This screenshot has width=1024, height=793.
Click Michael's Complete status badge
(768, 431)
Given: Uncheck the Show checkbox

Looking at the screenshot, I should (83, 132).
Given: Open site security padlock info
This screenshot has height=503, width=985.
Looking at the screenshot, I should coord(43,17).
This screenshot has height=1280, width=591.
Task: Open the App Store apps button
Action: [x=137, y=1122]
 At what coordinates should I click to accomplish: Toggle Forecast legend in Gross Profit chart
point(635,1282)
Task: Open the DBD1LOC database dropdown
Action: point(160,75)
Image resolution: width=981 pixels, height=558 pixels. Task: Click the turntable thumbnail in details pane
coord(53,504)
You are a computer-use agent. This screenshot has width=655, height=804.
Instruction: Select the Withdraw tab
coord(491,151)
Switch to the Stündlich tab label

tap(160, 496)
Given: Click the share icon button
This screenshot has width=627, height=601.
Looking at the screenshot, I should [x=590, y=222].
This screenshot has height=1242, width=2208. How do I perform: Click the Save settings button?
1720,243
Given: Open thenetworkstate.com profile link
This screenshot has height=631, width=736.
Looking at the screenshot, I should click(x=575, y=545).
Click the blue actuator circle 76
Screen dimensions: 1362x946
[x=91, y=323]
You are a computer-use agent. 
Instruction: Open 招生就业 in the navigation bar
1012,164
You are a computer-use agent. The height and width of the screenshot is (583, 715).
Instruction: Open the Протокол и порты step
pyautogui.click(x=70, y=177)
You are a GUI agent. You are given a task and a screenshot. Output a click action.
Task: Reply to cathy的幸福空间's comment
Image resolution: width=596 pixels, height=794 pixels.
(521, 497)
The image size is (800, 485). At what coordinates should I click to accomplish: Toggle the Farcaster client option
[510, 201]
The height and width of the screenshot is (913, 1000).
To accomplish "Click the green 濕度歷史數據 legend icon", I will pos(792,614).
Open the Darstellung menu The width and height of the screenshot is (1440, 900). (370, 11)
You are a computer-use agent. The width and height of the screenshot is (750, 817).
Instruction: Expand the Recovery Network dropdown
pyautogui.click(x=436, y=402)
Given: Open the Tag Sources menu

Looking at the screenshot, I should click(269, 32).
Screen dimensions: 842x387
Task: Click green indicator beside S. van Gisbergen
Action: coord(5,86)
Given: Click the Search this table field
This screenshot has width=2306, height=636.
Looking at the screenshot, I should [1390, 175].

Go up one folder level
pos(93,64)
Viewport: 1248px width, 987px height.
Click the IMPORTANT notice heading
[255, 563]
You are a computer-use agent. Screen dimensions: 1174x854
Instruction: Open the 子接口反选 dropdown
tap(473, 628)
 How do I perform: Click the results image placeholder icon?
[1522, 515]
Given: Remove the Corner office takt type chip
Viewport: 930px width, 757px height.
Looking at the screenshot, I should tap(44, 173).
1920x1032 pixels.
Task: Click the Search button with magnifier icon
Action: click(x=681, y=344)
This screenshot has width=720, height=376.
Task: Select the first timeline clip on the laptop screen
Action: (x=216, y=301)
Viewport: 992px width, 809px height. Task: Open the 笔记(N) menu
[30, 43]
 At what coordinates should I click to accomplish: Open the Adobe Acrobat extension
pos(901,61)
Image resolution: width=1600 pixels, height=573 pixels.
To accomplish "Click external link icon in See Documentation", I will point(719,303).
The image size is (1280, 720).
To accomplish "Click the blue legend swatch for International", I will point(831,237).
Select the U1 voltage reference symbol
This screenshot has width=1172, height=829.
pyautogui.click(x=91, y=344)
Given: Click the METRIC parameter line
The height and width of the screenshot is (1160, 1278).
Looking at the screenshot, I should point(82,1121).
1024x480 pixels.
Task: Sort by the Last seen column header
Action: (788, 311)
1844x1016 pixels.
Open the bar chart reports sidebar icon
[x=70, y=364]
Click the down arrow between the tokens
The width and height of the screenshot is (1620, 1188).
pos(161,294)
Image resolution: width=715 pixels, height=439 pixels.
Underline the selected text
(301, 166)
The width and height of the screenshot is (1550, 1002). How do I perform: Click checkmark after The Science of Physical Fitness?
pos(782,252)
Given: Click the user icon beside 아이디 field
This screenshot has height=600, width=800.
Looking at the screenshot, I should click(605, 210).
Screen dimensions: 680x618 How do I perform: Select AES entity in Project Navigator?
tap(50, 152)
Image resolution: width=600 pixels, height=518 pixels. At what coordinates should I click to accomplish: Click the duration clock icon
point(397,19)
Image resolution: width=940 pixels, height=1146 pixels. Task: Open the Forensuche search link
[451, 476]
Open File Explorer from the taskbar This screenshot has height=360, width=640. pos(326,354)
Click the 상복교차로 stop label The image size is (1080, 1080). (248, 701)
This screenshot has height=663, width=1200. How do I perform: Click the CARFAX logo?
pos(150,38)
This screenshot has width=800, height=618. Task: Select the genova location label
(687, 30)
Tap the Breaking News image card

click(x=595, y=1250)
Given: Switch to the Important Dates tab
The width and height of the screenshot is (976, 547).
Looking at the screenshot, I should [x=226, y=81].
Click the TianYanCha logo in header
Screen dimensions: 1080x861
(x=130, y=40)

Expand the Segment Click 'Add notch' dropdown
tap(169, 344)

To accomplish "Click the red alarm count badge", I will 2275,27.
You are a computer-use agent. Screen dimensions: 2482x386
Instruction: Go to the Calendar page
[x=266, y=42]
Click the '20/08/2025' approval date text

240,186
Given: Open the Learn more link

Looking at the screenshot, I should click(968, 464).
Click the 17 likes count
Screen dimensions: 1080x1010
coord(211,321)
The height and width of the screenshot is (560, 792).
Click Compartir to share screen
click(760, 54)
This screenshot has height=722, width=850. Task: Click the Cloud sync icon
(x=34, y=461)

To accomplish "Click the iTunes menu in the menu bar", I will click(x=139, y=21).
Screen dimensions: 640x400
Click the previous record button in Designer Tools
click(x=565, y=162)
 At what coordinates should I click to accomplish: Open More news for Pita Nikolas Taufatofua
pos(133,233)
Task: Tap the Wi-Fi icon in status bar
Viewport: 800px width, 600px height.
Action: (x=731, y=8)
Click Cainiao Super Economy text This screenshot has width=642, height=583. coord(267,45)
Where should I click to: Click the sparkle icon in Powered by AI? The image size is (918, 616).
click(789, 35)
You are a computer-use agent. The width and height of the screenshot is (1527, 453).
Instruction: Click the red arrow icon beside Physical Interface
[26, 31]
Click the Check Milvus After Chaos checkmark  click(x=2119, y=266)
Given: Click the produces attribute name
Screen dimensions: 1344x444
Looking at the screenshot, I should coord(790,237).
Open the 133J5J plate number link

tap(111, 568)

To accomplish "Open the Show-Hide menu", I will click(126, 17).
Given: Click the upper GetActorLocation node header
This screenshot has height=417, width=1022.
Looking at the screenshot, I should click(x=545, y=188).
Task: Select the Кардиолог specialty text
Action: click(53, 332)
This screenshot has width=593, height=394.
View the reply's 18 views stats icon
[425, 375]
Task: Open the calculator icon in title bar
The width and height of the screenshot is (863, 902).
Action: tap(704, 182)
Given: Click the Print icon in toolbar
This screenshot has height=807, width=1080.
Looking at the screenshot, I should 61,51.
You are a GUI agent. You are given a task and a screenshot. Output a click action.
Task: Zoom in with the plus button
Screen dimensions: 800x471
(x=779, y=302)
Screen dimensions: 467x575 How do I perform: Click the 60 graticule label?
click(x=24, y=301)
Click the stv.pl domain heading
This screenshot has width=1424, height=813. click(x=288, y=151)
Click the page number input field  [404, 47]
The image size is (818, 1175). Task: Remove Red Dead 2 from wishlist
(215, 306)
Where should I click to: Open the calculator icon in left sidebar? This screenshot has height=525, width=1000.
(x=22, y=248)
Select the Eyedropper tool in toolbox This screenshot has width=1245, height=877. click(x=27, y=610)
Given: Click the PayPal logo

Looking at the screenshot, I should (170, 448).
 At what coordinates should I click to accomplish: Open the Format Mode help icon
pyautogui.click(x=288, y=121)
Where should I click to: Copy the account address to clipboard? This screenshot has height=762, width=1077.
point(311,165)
········
▶ ACTIVITY: Restate word for word the lines in the material above from the one with "Given: Open the Learn more link" to the one with "Given: Click the upper"; both of those lines count, and nothing else does.

▶ RESPONSE TO THIS TASK:
Given: Open the Learn more link

Looking at the screenshot, I should click(968, 464).
Click the 17 likes count
Screen dimensions: 1080x1010
coord(211,321)
The height and width of the screenshot is (560, 792).
Click Compartir to share screen
click(760, 54)
This screenshot has height=722, width=850. Task: Click the Cloud sync icon
(x=34, y=461)

To accomplish "Click the iTunes menu in the menu bar", I will click(x=139, y=21).
Screen dimensions: 640x400
Click the previous record button in Designer Tools
click(x=565, y=162)
 At what coordinates should I click to accomplish: Open More news for Pita Nikolas Taufatofua
pos(133,233)
Task: Tap the Wi-Fi icon in status bar
Viewport: 800px width, 600px height.
Action: (x=731, y=8)
Click Cainiao Super Economy text This screenshot has width=642, height=583. coord(267,45)
Where should I click to: Click the sparkle icon in Powered by AI? The image size is (918, 616).
click(789, 35)
You are a computer-use agent. The width and height of the screenshot is (1527, 453).
Instruction: Click the red arrow icon beside Physical Interface
[26, 31]
Click the Check Milvus After Chaos checkmark  click(x=2119, y=266)
Given: Click the produces attribute name
Screen dimensions: 1344x444
Looking at the screenshot, I should coord(790,237).
Open the 133J5J plate number link

tap(111, 568)

To accomplish "Open the Show-Hide menu", I will click(126, 17).
Given: Click the upper GetActorLocation node header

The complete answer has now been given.